Elle était le lien entre mon île natale et le continent, le
passage obligé que j’appréhendais en raison du désordre qu’elle provoquait dans
mon cœur. Petite, je l’admirais et la redoutais à la fois. Je saluais le
courage des pêcheurs qui la bravaient régulièrement car je savais qu’elle
pouvait décider un jour de les garder en son sein. J’admirais ceux qui la
traversaient d’un sens à l’autre et à l’inverse sans aucune raison
professionnelle. Quel courage !
Elle était ma confidente, celle qui
recueillait mes chagrins et mes joies. Je passais des heures, installée sur des
rochers, à regarder le spectacle de ses vagues calmes ou en colère, l’écume
blanche se répandant sur la terre. Je rêvais déjà timidement de lui confier ma
personne pour plus longtemps qu’un passage de l’île à la terre ferme, mais tout
en craignant ses humeurs impétueuses…
Devenue adulte, je me suis progressivement
éloignée d’elle. J’habitais au cœur des terres ; je ne la revoyais qu’aux
vacances. Elle ne me manquait pas, cependant j’étais toujours heureuse de la
retrouver. Mon nez me chatouillait à l’approche des côtes au parfum iodé. Puis
j’ai essayé de la retrouver partout où j’allais : sur les rives de la
République Dominicaine, à Charleston, la vieille dame américaine au passé tâché
d’esclavagisme, au Costa Rica où je pouvais la tromper avec le Pacifique. J’ai
décidé de sauter le pas et de réaliser mon rêve d’adolescence : passer
plusieurs jours sur son dos, faire la traversée de l’Atlantique.

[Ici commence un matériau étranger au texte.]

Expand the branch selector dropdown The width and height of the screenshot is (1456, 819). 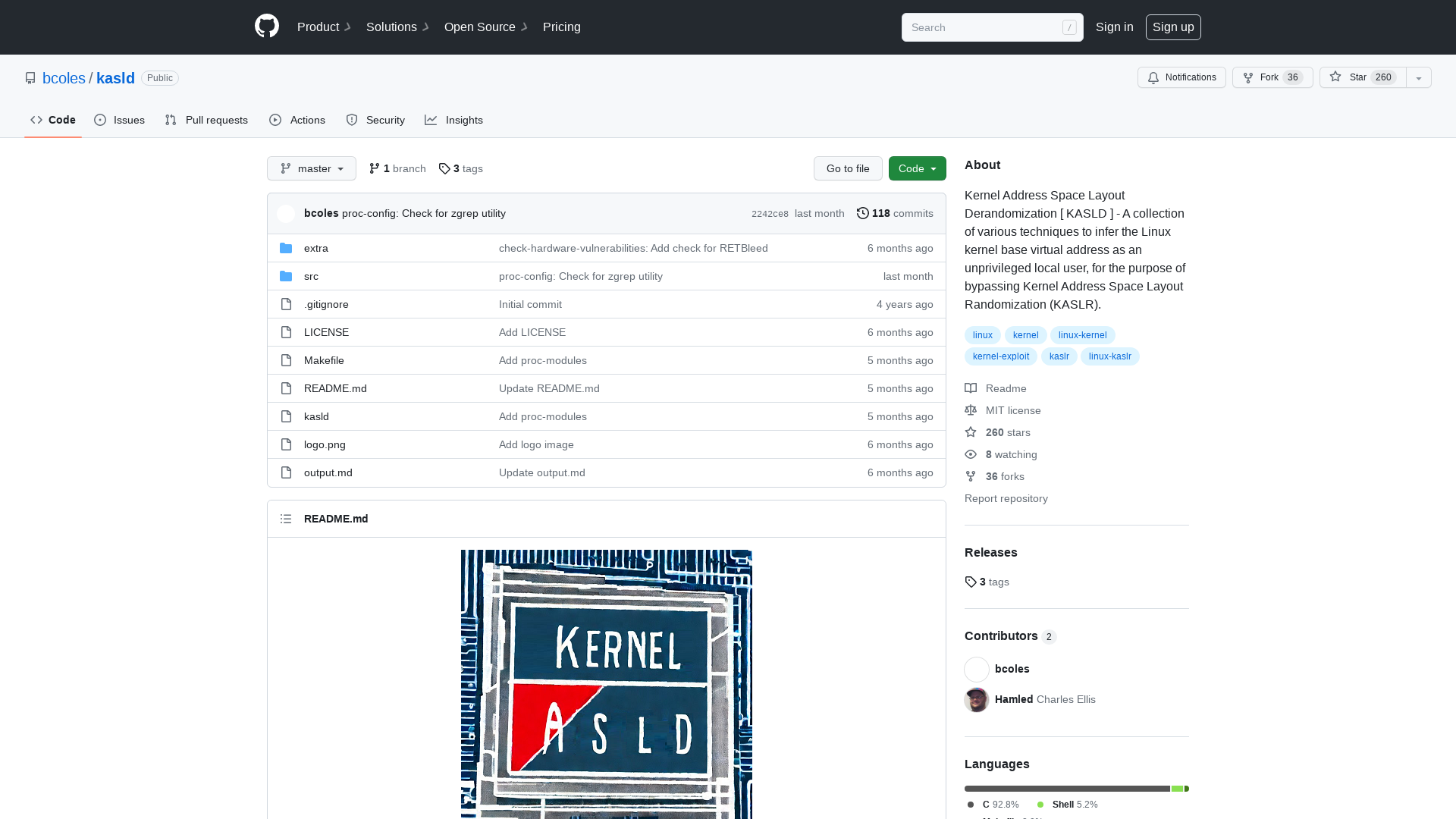pos(311,168)
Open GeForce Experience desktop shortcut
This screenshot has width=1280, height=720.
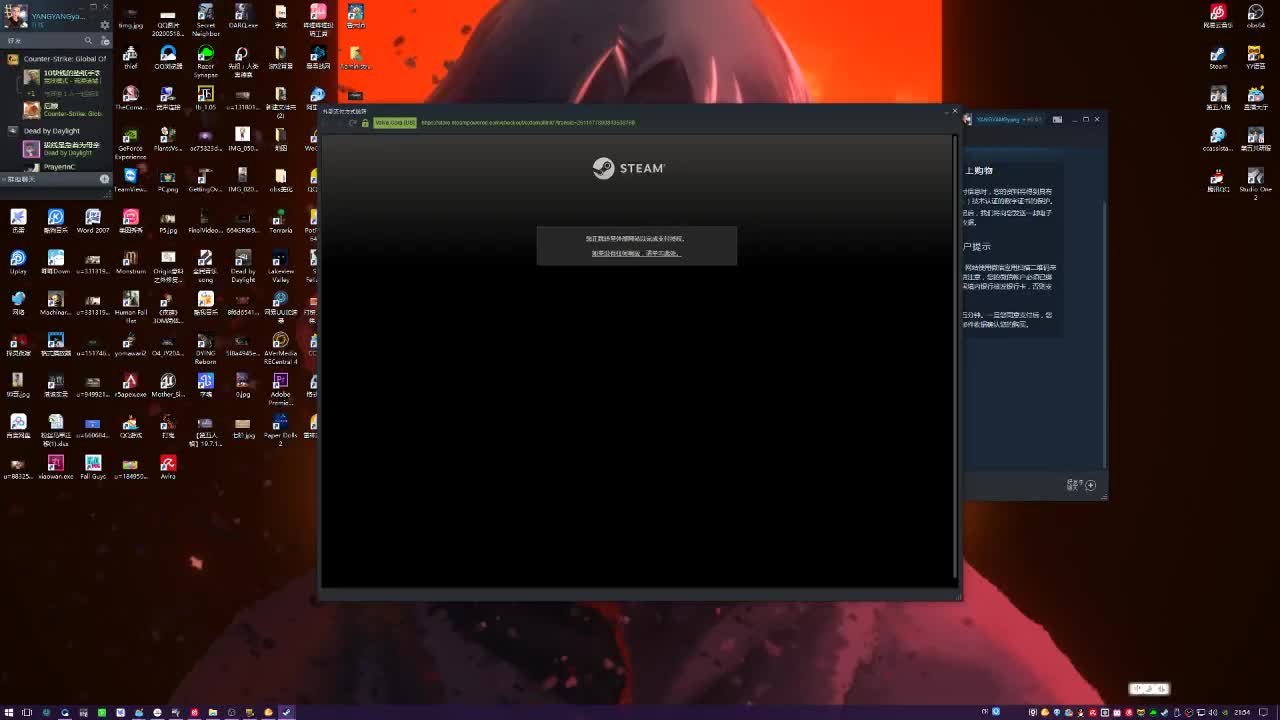130,140
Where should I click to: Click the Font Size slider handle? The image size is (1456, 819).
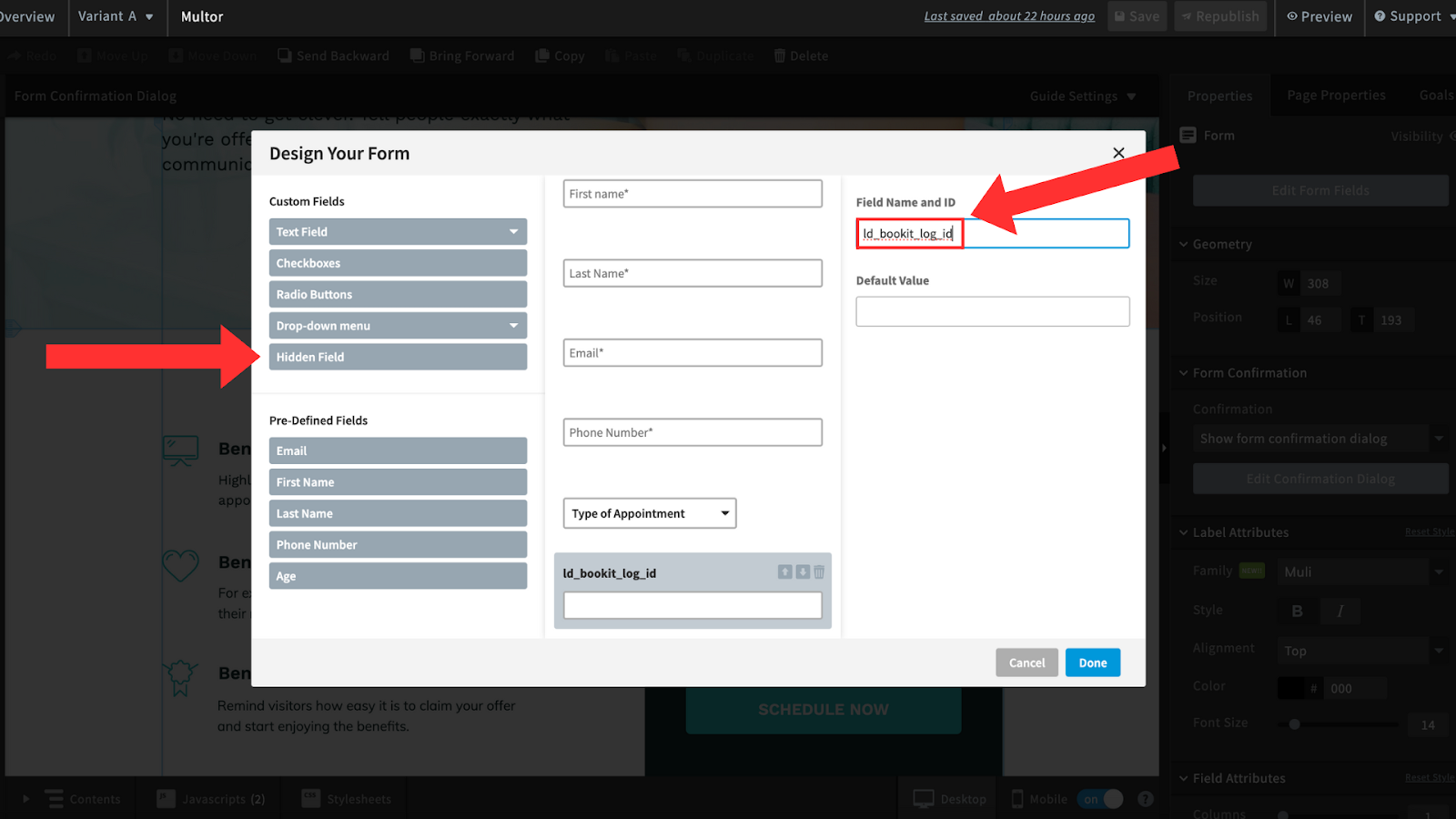click(1294, 724)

Avant mon départ de mon île, je lui ai
parlé, je lui ai demandé d’être clémente avec moi. Elle l’a été ; seule la
perfide Méditerranée m’a gigoté. Mon cœur a fait plusieurs tours dans tous les
sens, mais passée le détroit de Gibraltar et l’entrée en son sein, notre
échange a commencé. Elle me berçait à longueur de journée, avec quelques
moments plus agités, car je ne devais pas croire non plus que je l’avais
domptée. Je me levais et me couchais au son de ses vagues contre la coque du bateau.

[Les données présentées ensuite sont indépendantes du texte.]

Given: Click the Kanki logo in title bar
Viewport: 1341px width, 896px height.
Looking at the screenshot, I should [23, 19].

Je m’asseyais parfois à la proue et la regardais s’ouvrir généreusement au
voilier. Ce dernier glissait sur ses eaux, le bruissement provoqué me
réjouissait.
Elle m’a offert toutes ses nuances de bleu, son inséparable compagne nocturne, la voûte céleste, la caresse du vent sur ma peau et des soleils de tous les tons. J’ai été mariée avec les éléments chaque jour. J’ai vécu en communion avec la mer. Seules, elle et moi, face à face. Ce moment reste et restera gravé dans ma peau.
Après de longs jours d'échange intense entre nous deux, elle m'a accueillie dans ses eaux chaudes des Antilles. Je me suis plongée avec délice dans ses bras. Je n'avais plus peur d'elle, je la remerciais de sa générosité, je la respectais et l'aimais encore un peu plus.